Your timing stack delivers time. GAL-2 governs whether software should consume it before committing application state through a local Time Contract policy surface.
RC5.8 is an enterprise pilot candidate and public technical preview for application-facing Time Contracts. It exposes the local daemon, the Time Contract endpoint, the RC4-derived 72-hour holdover policy boundary, and IXOYE as an advisory out-of-band witness surface.
RC5.8 moves the Time Contract closer to a customer-facing evaluation package. It gives evaluators a concrete local policy surface at 127.0.0.1:9095/contract, where applications can inspect safe_to_consume, mode, valid_until, lineage, continuity, and uncertainty basis before committing state.
This matters because GAL-2 is not asking teams to replace UTC, GNSS, PTP, NTP, chrony, grandmasters, hardware clocks, or operating-system time. GAL-2 adds a governed application-facing decision layer where raw time becomes software state.
RC5.8 also exposes IXOYE as an advisory witness surface at 127.0.0.1:9095/witness. IXOYE observes contract evidence out-of-band, but it does not source time, act as fallback, govern policy, or decide safe_to_consume.
Public Evidence Chain
Pre-registered adversarial run with public results package
GAL-2 Time Contract v1.0 completed a 5-day adversarial characterization under controlled upstream interruption conditions.
The run evaluated application-facing temporal governance behavior, including LIVE, HOLDOVER, DEGRADED, REJOIN, and FAIL_CLOSED states.
The official collector completed cleanly with 14,397 contract samples and 14,397 consumer rows. During the hard interruption phase, GAL-2 entered FAIL_CLOSED with health=red and safe_to_consume=false after hard policy expiration.
Claim boundary: This evidence evaluates application-facing Time Contract behavior under controlled upstream interruptions. It is not a UTC replacement claim, GNSS/PTP/NTP replacement claim, metrological accuracy claim, or long-duration autonomous holdover claim.
A layered public evidence trail showing how GAL-2 moves from legacy mediated-time continuity into application-boundary commit protection, local multi-substrate durability, local Postgres gating, local latency characterization, and controlled GAL-2 Time authority beyond the signed 32-bit Unix time boundary. The model is not “GAL-2 patches every legacy machine.” The model is: keep the minimum substrate alive, move operational time authority to GAL-2, and protect the workflow before broken time becomes committed state.
GAL-2 does not claim to keep a failed 32-bit kernel, firmware, filesystem, database engine, or host operating system alive by itself.
GAL-2 operates where a protected workflow can still execute, or where a bridge, wrapper, gateway, daemon, or external integration layer can consume the Time Contract.

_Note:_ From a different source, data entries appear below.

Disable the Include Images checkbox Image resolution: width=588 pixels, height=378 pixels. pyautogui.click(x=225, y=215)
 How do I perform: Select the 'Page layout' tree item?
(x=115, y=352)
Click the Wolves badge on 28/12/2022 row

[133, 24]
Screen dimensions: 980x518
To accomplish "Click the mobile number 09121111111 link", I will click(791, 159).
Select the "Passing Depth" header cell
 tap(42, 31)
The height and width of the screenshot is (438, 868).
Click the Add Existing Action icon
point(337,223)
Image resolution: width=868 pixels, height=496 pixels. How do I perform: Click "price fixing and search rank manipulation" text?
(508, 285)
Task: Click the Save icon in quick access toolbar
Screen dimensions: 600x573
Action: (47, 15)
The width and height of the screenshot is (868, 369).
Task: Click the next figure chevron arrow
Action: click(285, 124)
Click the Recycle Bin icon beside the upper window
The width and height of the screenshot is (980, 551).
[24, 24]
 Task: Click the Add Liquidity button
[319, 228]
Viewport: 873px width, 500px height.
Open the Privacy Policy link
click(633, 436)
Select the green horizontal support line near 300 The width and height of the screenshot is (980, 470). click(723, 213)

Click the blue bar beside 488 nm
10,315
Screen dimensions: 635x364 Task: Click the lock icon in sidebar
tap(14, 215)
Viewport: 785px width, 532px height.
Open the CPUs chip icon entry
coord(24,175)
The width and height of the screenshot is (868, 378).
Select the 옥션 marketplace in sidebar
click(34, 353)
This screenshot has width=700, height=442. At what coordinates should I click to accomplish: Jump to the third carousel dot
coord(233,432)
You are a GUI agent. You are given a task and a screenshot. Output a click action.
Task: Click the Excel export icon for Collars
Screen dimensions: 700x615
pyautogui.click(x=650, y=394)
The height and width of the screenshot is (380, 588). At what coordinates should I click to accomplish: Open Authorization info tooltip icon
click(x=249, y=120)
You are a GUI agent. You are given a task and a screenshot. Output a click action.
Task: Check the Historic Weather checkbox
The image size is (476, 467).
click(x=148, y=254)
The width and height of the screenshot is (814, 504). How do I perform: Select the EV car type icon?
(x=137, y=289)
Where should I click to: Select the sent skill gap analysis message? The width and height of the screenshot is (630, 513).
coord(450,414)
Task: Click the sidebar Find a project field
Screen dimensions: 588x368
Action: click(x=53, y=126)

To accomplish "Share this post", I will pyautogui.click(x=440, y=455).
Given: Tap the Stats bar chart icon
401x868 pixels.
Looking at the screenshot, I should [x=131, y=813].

Under that model, GAL-2 moves operational time authority away from signed-32 Unix time and into governed GAL-2 Time.
Minimum substrate stays alive. GAL-2 governs time authority. Protected workflows keep operating.
Legacy 32-bit execution paths were evaluated beyond the raw Y2038 boundary using GAL-2 API-seeded temporal continuity.
This package documents mediated-time behavior in legacy post-2038 scenarios where tested legacy-style execution paths continued operating in cases where raw execution paths failed.
Interpretation: evidence of legacy survivability and continuity for tested binary execution paths. Not a universal claim for every legacy binary, operating system, or execution environment.
This package extends the prior Y2038 corpus from legacy mediated-time behavior into application-boundary protected commit behavior.
In the tested single-host SQLite scenario, the raw path committed unsafe Y2038-style time-derived state. The GAL-2 protected path checked the Time Contract gate and the declared Y2038 safety policy gate before durable commit, blocking unsafe inputs before they became durable application state.
Claim boundary: application-boundary protected commit evidence. Not universal Y2038 remediation, not operating system, kernel, filesystem, database engine, or distributed-system remediation, not production throughput or latency evidence, not metrology, and not UTC, GNSS, PTP, NTP, or chrony replacement.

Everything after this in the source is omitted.